What is needed →
With the string "agent" as the filter, copy each matching line from the records.

_ _ _ _ _

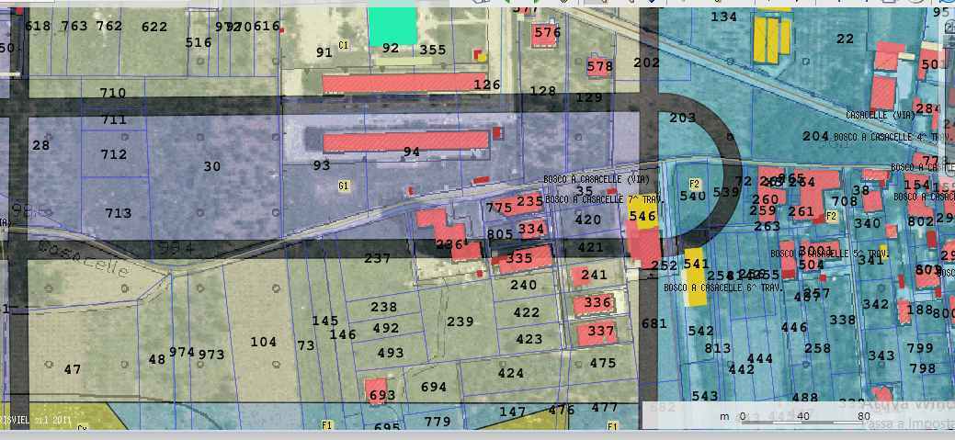Click parcel 104 in the yellow zone
The height and width of the screenshot is (440, 955).
coord(263,342)
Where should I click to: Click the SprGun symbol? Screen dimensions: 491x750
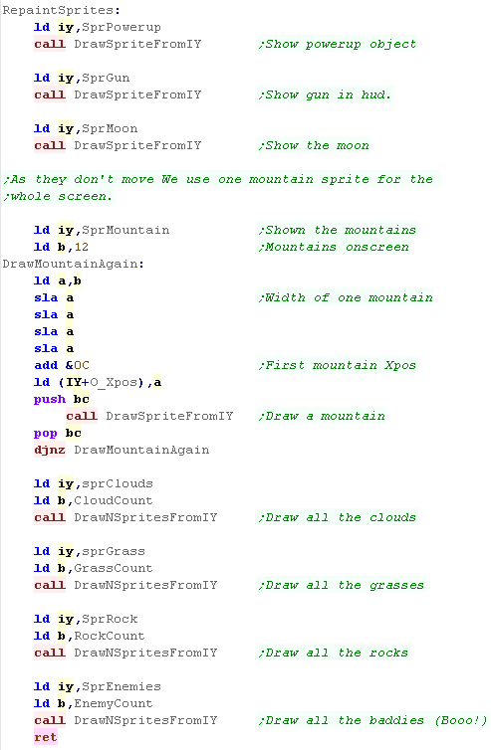[x=106, y=78]
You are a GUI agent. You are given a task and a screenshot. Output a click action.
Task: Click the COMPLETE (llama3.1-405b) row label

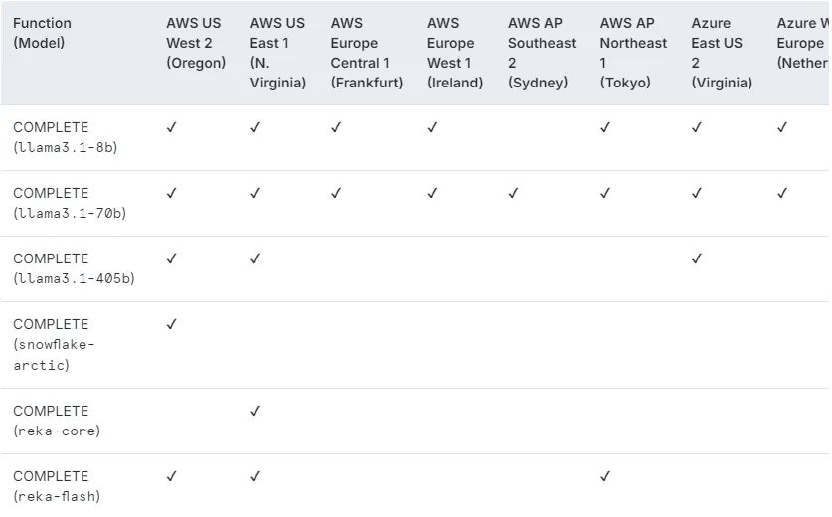click(74, 268)
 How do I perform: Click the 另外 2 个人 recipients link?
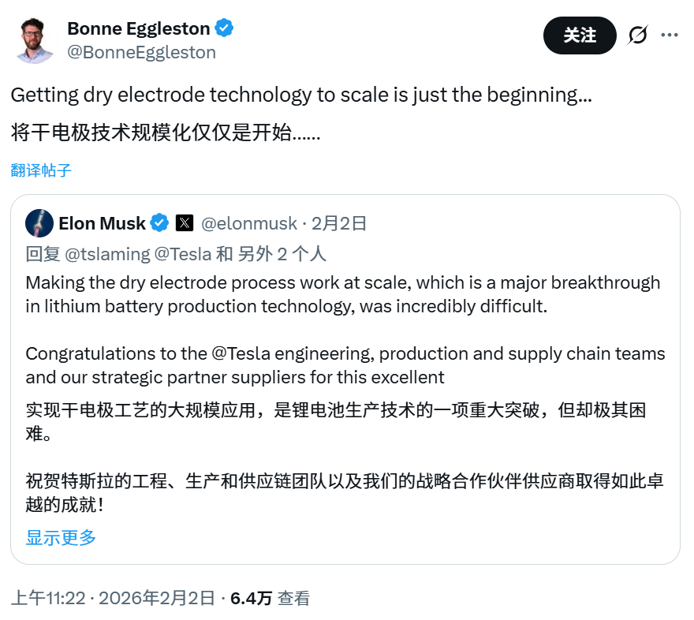click(x=282, y=253)
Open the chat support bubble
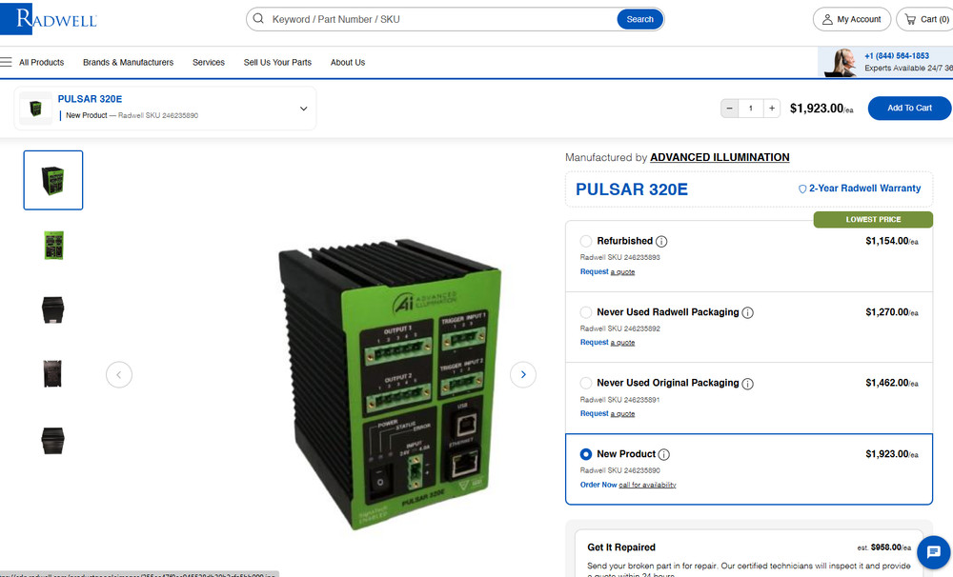Screen dimensions: 953x577 (933, 552)
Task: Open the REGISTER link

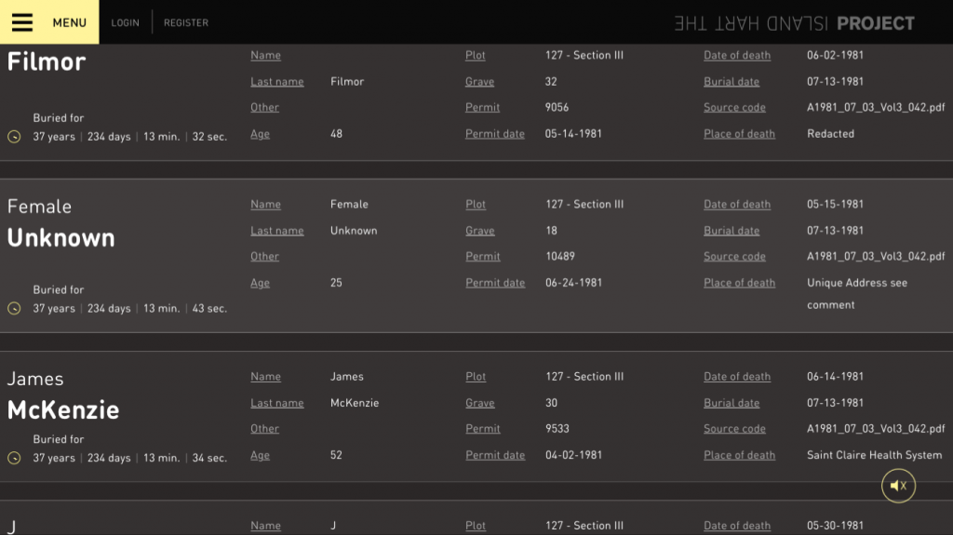Action: point(186,22)
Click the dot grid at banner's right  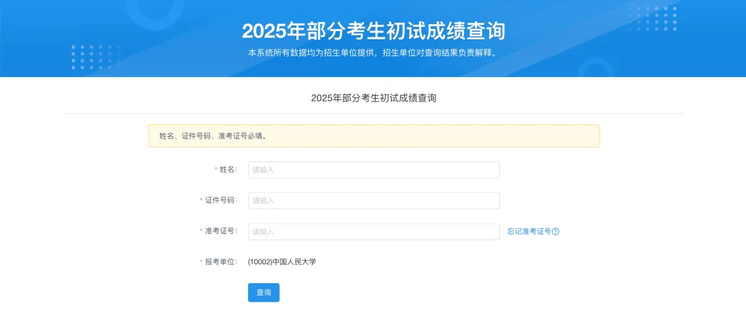(652, 19)
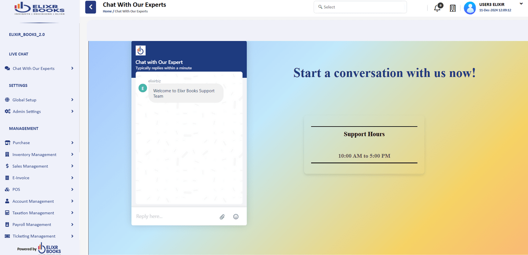Open the emoji picker in chat
Image resolution: width=528 pixels, height=255 pixels.
pyautogui.click(x=236, y=217)
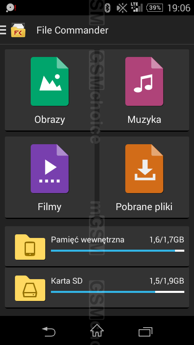Open the purple Filmy video icon
The width and height of the screenshot is (194, 345).
pos(50,169)
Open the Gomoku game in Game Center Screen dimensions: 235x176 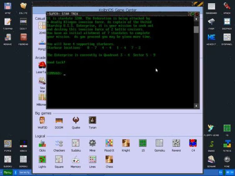(x=159, y=144)
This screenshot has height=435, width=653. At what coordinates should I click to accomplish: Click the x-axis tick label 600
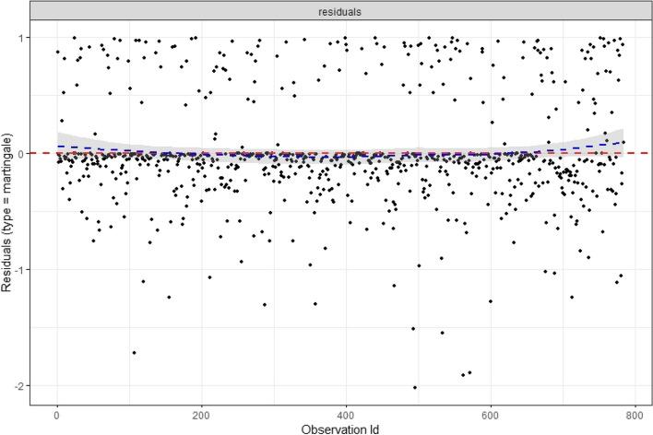click(491, 414)
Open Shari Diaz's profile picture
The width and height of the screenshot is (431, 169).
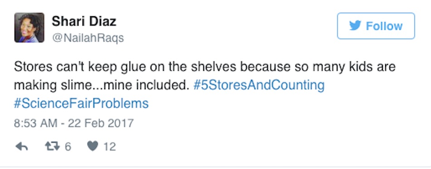coord(29,28)
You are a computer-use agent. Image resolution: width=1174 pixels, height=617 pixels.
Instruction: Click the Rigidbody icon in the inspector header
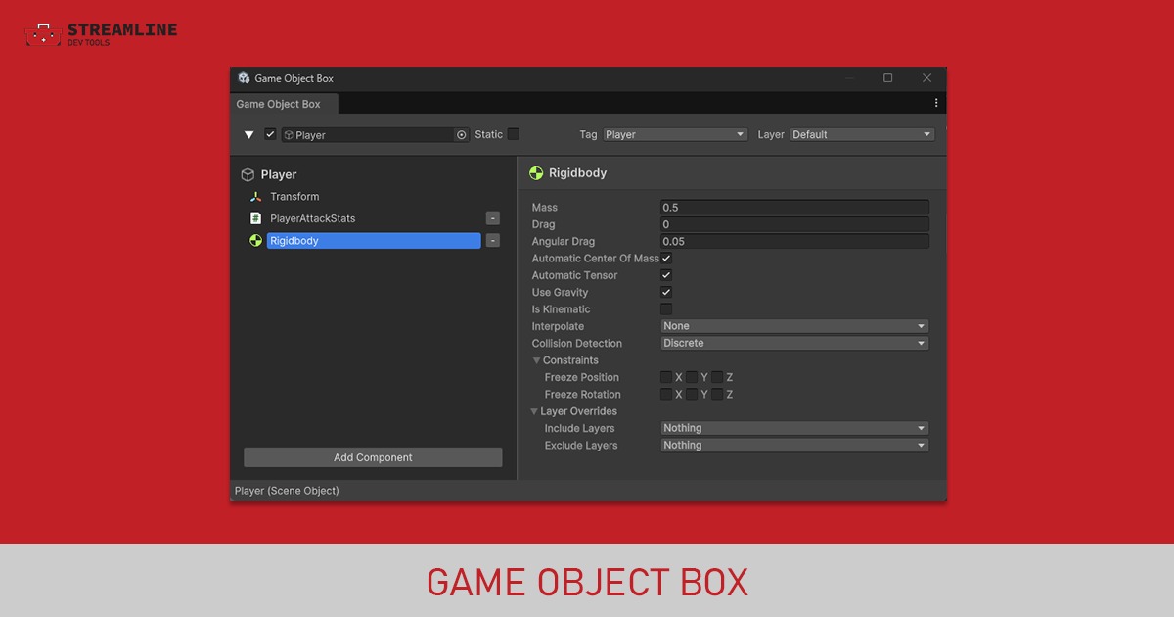(x=535, y=172)
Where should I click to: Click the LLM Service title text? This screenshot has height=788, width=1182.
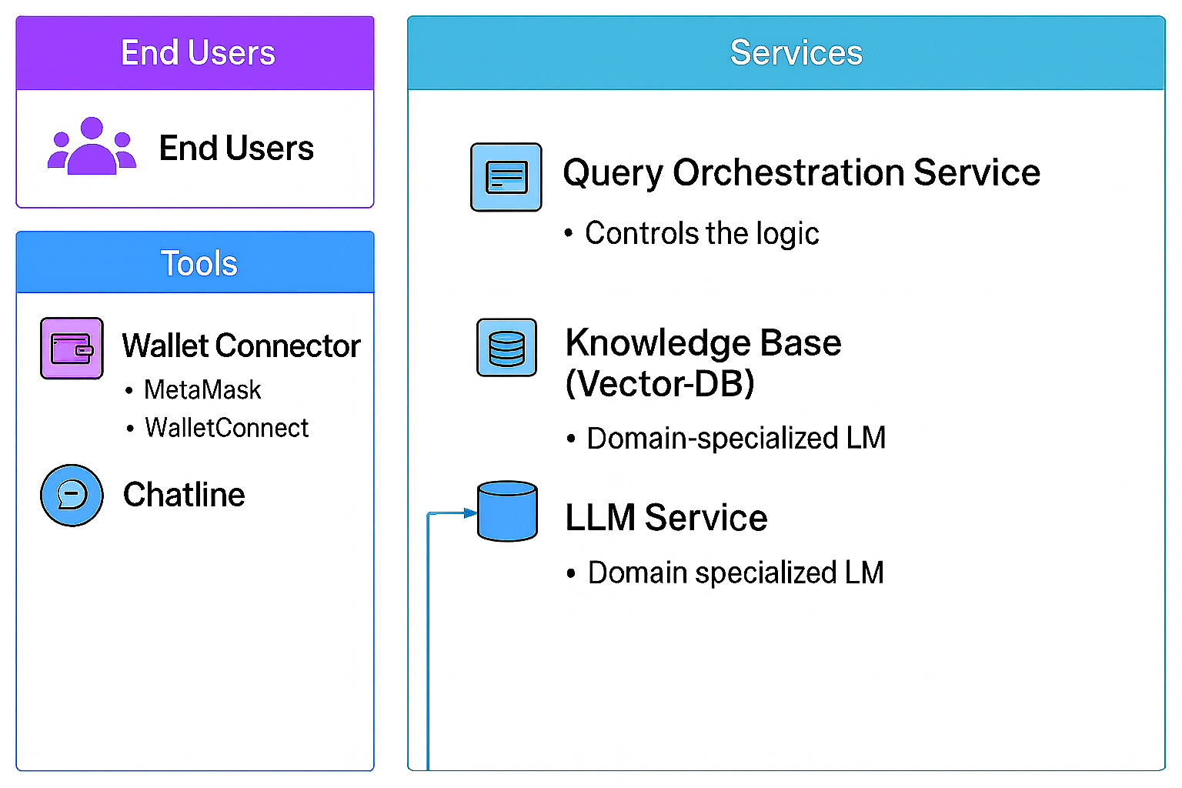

_ _ _ _ _

Result of the task →
You are a GUI agent. You are given a task and a screenshot. Output a click action.
You are a computer-use agent. Image resolution: width=1174 pixels, height=617 pixels.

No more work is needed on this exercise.